== Segment start ==
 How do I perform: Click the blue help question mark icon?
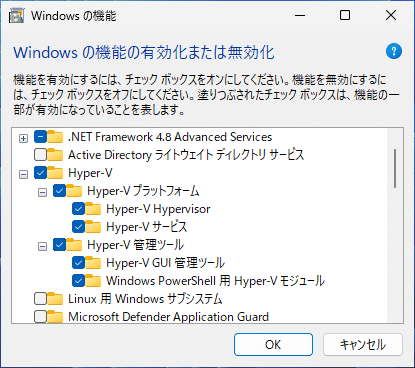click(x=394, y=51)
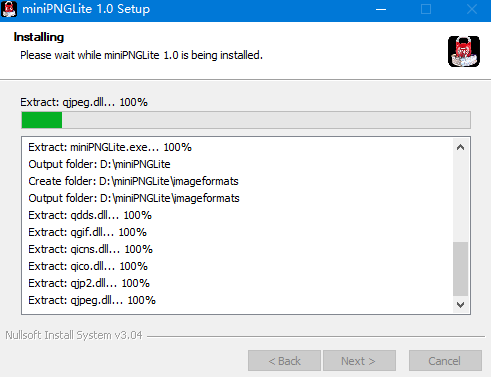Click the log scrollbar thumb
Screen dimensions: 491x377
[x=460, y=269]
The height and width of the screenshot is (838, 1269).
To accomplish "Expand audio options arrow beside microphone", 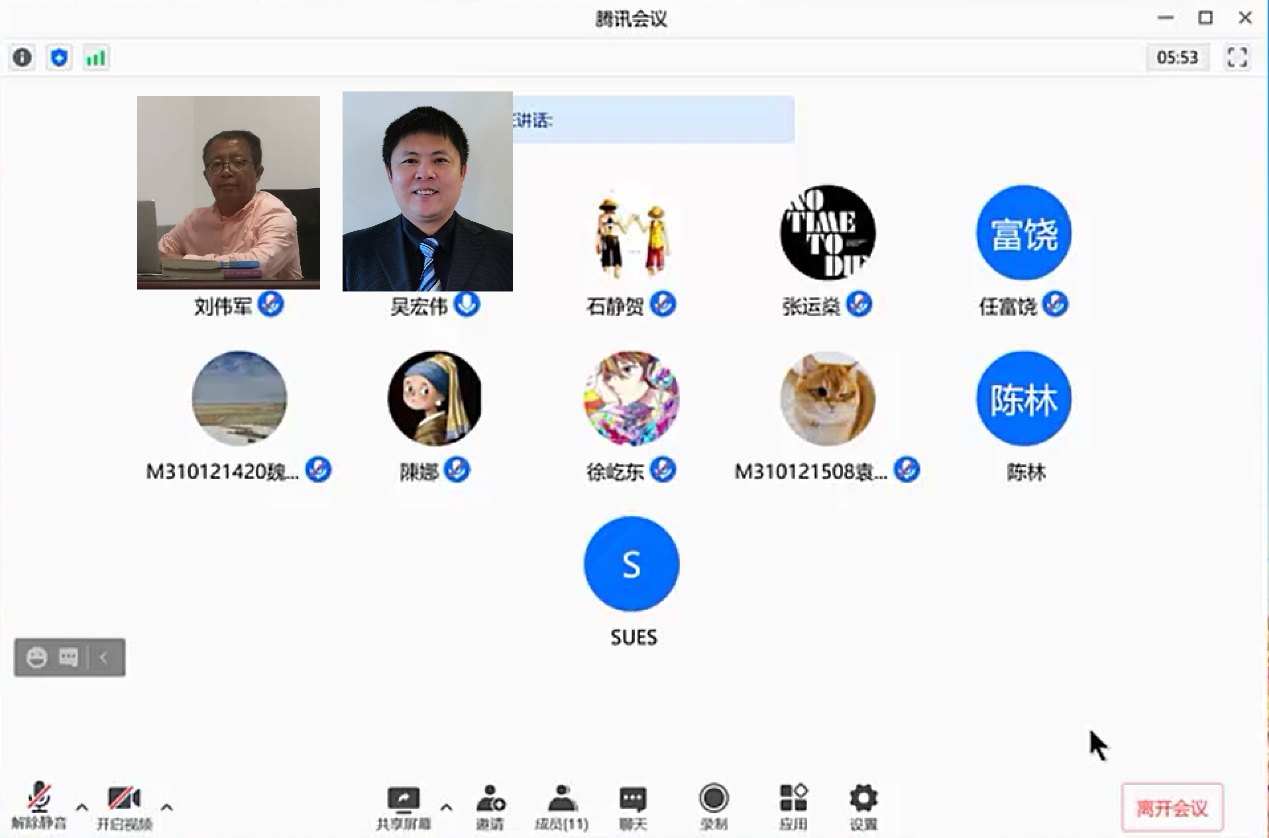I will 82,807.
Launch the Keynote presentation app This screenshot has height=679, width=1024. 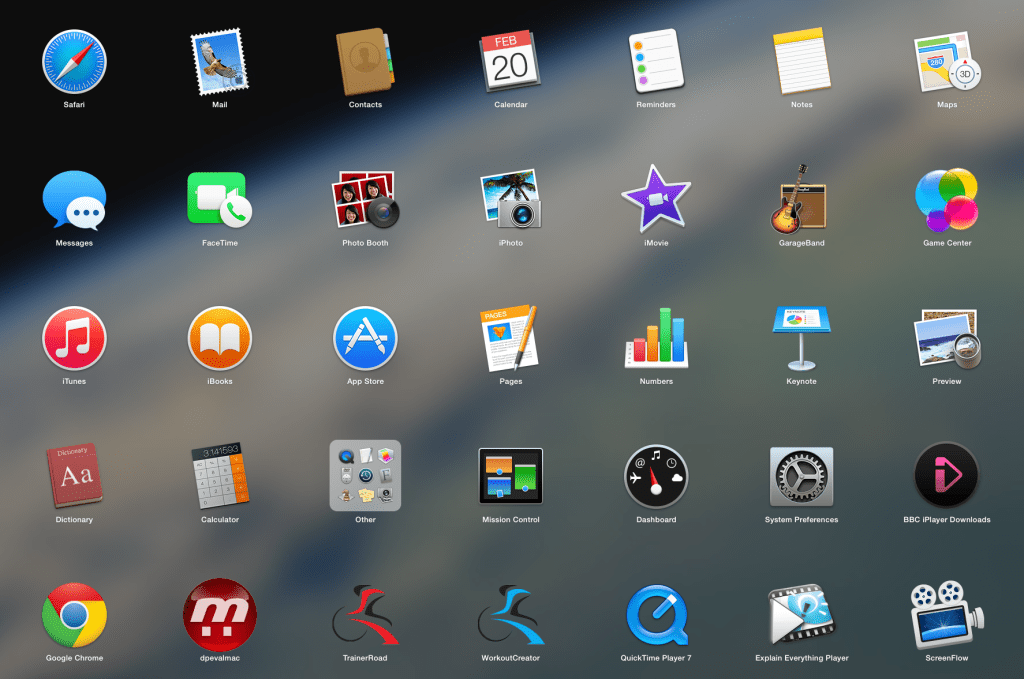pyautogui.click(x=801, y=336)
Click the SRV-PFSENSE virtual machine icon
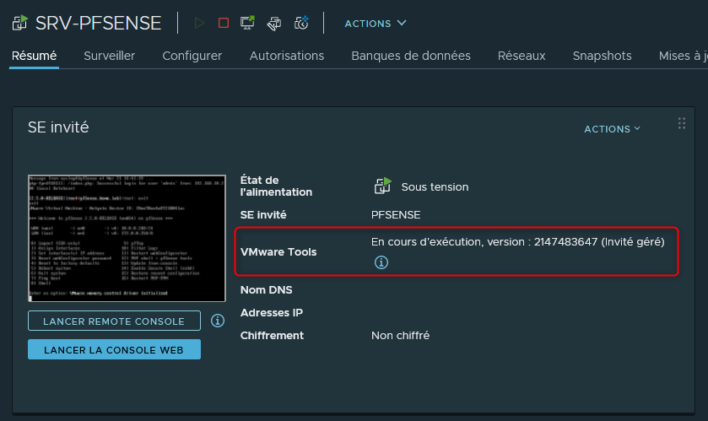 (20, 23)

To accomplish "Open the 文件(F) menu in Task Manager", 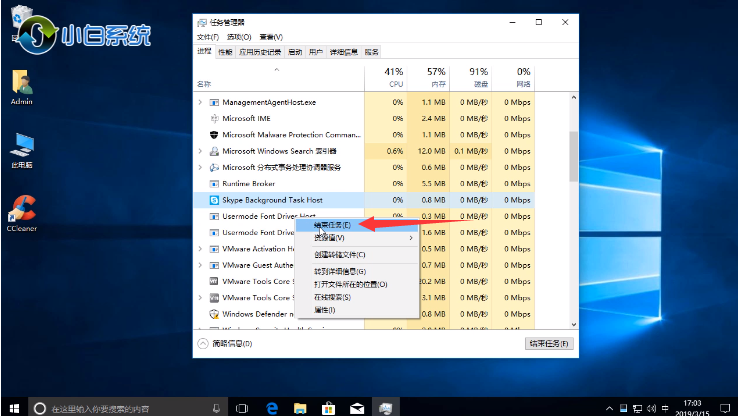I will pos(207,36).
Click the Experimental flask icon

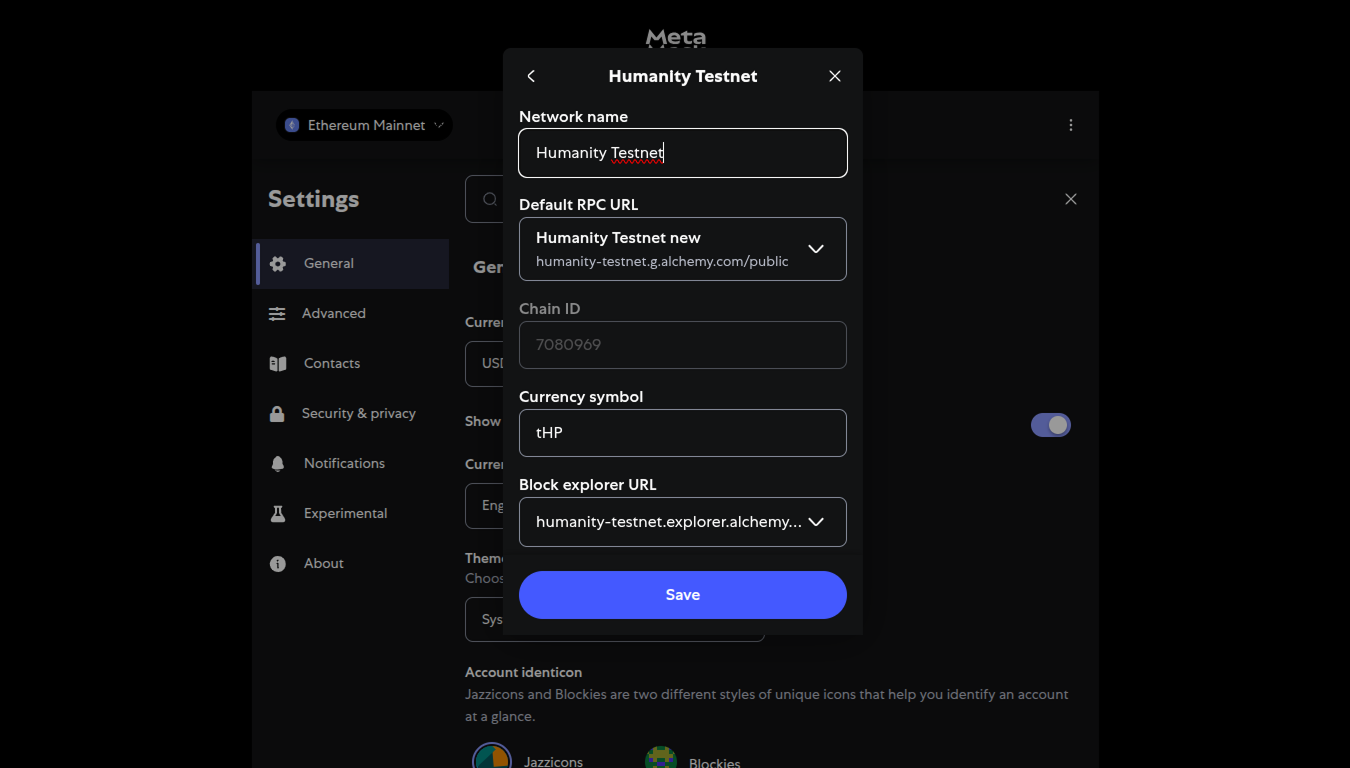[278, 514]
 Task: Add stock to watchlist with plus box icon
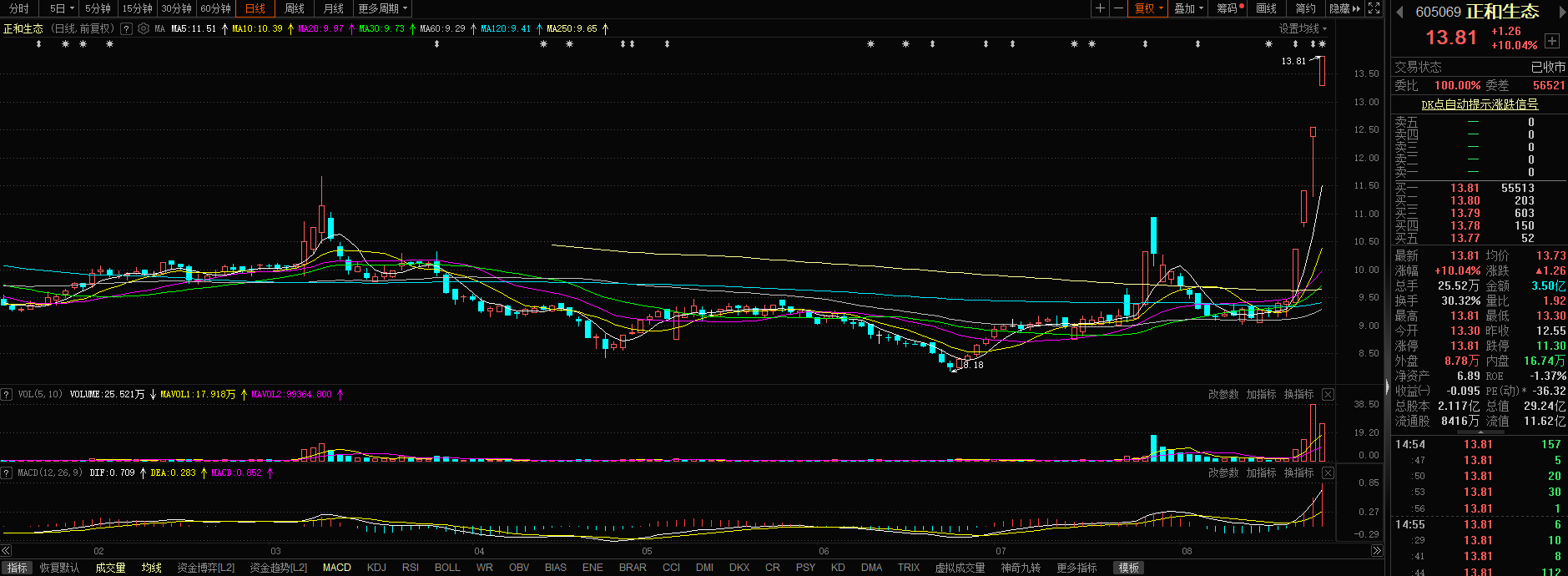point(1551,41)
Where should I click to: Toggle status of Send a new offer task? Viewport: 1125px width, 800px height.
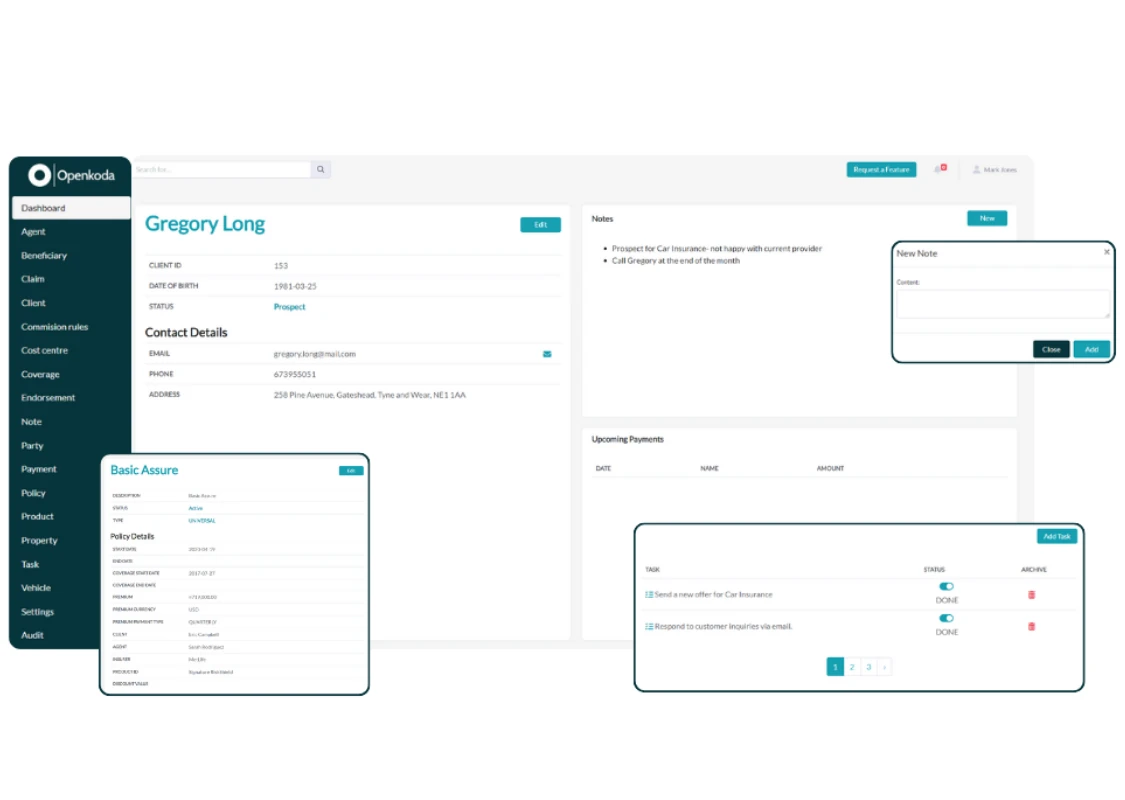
== Segment end ==
DESCRIPTION OF THE TASK = All that is needed is an exact copy of the lines from the line with "Click the Experimental flask icon" through the end of the listing, both ends included, with no pictures.

SOLUTION TO THIS PROBLEM =
Click the Experimental flask icon

[278, 514]
 Task: Add stock to watchlist with plus box icon
point(1551,41)
Where should I click to: Toggle status of Send a new offer task? Viewport: 1125px width, 800px height.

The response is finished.